Microscopía electrónica criogénica

La microscopía electrónica criogénica ( crio-EM ) es una técnica de microscopía electrónica (EM) que se aplica a muestras enfriadas a temperaturas criogénicas e incrustadas en un entorno de agua vítrea . Se aplica una solución de muestra acuosa a una rejilla y se congela por inmersión en etano líquido o una mezcla de etano líquido y propano. [2] Si bien el desarrollo de la técnica comenzó en la década de 1970, los avances recientes en tecnología de detectores y algoritmos de software han permitido la determinación de estructuras biomoleculares con una resolución casi atómica. [3] Esto ha atraído una gran atención al enfoque como una alternativa a la cristalografía de rayos X o la espectroscopia de RMN. para la determinación de la estructura macromolecular sin necesidad de cristalización.

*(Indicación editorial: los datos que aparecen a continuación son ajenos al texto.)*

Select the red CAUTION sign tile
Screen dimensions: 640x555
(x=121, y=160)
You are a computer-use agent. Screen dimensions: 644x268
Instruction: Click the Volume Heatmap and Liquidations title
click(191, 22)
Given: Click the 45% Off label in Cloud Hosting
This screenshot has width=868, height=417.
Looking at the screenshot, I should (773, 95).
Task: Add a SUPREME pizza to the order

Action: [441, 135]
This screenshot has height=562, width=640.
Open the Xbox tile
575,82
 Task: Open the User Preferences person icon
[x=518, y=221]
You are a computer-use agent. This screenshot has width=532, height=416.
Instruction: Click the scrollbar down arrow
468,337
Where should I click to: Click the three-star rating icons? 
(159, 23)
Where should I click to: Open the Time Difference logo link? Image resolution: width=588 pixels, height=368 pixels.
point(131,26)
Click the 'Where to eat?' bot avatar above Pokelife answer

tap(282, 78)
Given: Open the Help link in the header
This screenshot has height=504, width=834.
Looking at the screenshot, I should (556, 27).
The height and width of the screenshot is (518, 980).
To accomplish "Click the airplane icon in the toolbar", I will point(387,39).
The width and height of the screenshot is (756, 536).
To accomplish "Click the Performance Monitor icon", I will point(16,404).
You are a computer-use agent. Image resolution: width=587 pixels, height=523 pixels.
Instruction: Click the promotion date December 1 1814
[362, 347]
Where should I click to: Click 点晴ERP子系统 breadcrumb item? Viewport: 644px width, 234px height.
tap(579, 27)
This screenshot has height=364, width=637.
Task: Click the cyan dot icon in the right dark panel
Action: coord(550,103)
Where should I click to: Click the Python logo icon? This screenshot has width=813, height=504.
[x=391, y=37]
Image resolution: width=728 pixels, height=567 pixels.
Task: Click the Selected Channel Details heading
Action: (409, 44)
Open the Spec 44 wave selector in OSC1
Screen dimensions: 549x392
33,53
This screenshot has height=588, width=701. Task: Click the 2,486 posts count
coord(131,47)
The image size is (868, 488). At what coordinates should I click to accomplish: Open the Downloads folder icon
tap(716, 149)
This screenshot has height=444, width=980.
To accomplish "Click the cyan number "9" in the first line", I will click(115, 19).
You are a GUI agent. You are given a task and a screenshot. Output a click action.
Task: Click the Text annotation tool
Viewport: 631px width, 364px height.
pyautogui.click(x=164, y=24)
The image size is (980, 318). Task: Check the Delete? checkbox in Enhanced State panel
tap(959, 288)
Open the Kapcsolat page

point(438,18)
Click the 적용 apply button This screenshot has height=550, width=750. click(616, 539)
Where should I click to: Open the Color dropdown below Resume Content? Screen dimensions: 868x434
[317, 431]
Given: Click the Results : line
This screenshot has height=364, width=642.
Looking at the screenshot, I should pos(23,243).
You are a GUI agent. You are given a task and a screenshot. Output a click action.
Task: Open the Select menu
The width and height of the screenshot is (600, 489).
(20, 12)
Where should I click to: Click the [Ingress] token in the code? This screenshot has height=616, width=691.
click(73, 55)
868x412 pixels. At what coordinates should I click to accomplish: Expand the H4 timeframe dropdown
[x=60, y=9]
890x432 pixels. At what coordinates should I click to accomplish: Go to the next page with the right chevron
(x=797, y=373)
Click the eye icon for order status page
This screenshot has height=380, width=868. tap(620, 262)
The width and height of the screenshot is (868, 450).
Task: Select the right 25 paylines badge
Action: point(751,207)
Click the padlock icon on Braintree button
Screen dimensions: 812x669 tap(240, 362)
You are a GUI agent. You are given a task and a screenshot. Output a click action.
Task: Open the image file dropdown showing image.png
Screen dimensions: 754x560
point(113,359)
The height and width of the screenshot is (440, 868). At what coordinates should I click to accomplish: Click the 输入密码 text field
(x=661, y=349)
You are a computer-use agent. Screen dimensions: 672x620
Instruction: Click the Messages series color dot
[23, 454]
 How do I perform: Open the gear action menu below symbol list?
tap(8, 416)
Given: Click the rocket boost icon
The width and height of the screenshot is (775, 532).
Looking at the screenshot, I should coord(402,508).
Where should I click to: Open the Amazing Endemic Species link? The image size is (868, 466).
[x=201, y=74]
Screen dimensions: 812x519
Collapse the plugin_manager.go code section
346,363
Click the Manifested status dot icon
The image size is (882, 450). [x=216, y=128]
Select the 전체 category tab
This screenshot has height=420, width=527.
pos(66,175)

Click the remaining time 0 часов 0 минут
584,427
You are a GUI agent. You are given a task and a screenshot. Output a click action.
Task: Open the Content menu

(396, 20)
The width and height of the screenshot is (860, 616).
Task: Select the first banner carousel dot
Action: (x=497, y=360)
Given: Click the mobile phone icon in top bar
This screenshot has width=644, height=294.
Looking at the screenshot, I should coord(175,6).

Un microscopio electrónico de transmisión (2015).
Micrografía crioelectrónica del virus marino gigante CroV
(la barra de escala representa 200 nm) [1]

En 2017, el Premio Nobel de Química fue otorgado a Jacques Dubochet , Joachim Frank y Richard Henderson "por desarrollar microscopía crioelectrónica para la determinación de estructuras de alta resolución de biomoléculas en solución". [4] Nature Methods también nombró a cryo-EM como el "Método del año" en 2016. [5]

La microscopía electrónica de transmisión criogénica (cryo-TEM) es una técnica de microscopía electrónica de transmisión que se utiliza en biología estructural y ciencia de materiales .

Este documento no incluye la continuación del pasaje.